When a line of the entries below contains "This", it counts once; state how many such lines there are and nothing else.
** Opening Listed entries block **
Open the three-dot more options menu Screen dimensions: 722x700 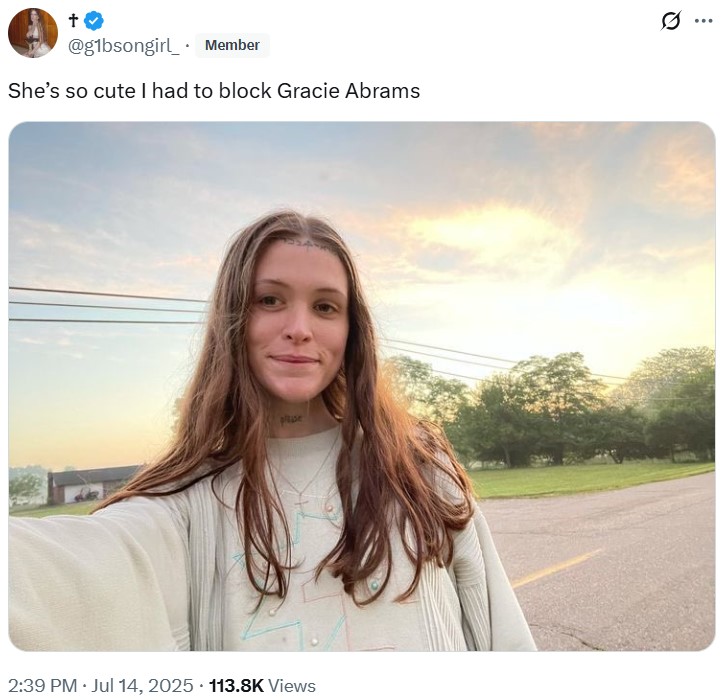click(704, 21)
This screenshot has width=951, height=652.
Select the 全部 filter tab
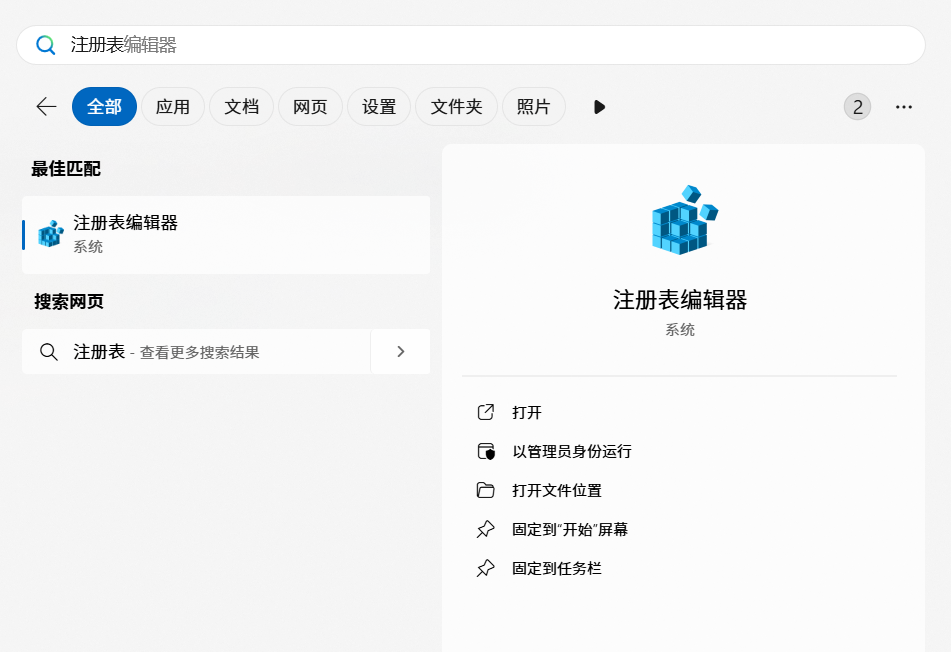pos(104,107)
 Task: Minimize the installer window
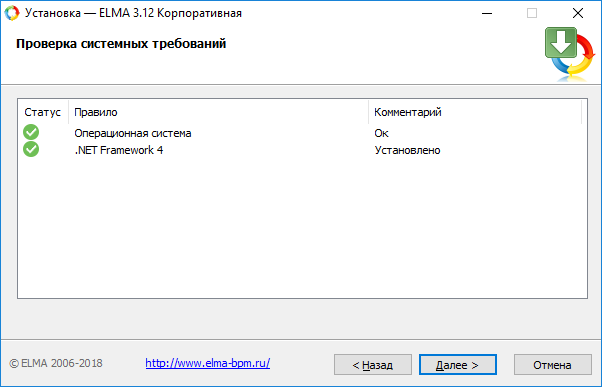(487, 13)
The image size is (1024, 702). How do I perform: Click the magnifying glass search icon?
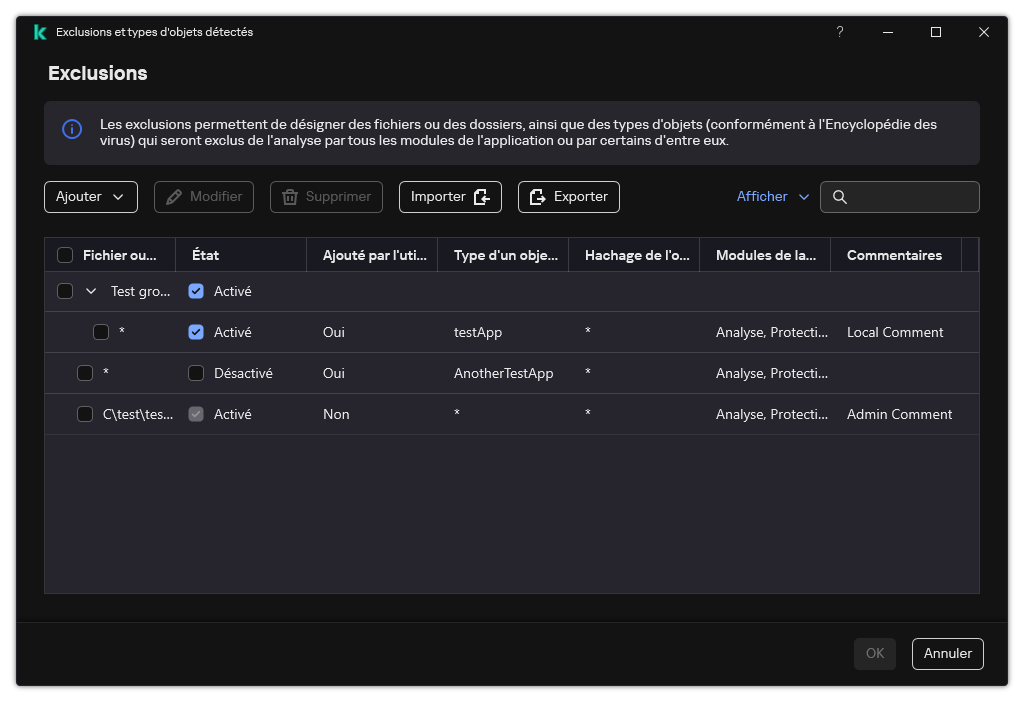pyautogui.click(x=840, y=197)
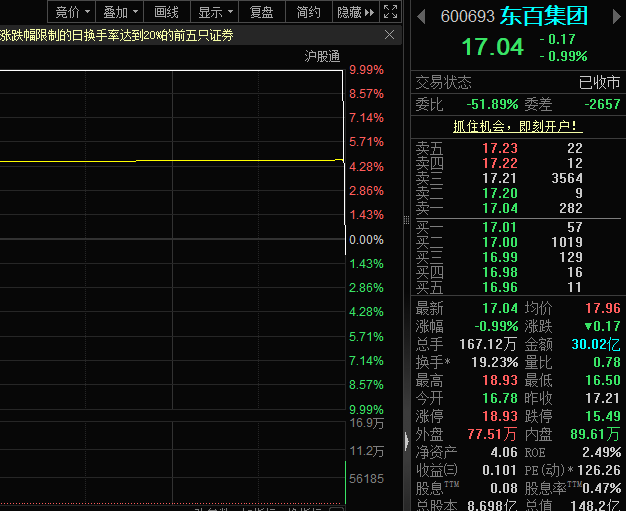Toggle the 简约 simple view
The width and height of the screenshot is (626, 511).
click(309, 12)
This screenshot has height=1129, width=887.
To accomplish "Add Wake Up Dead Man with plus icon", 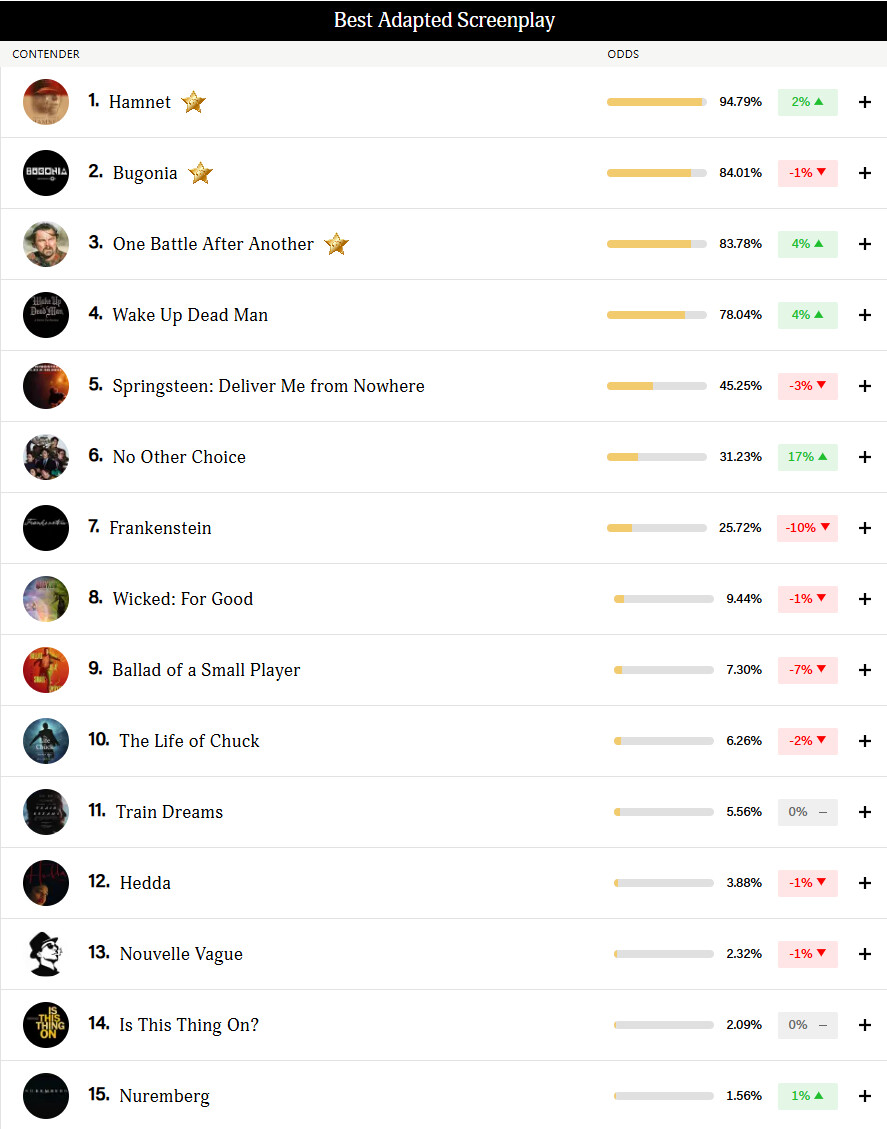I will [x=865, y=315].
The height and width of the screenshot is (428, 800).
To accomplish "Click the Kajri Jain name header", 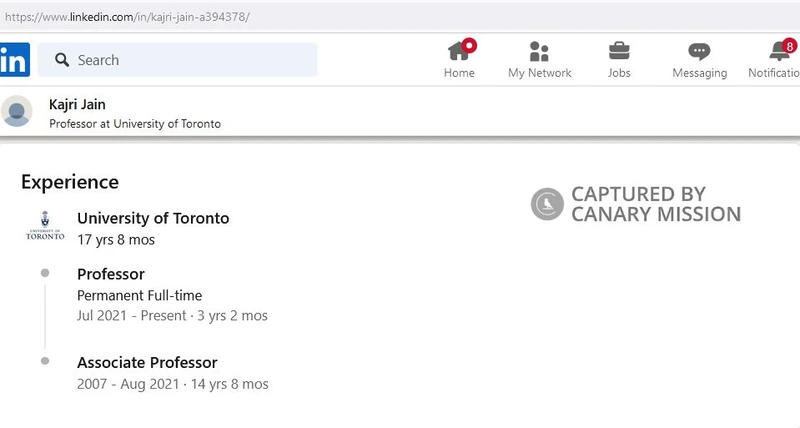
** Closing Listed entries block **
#### Response to the exercise
2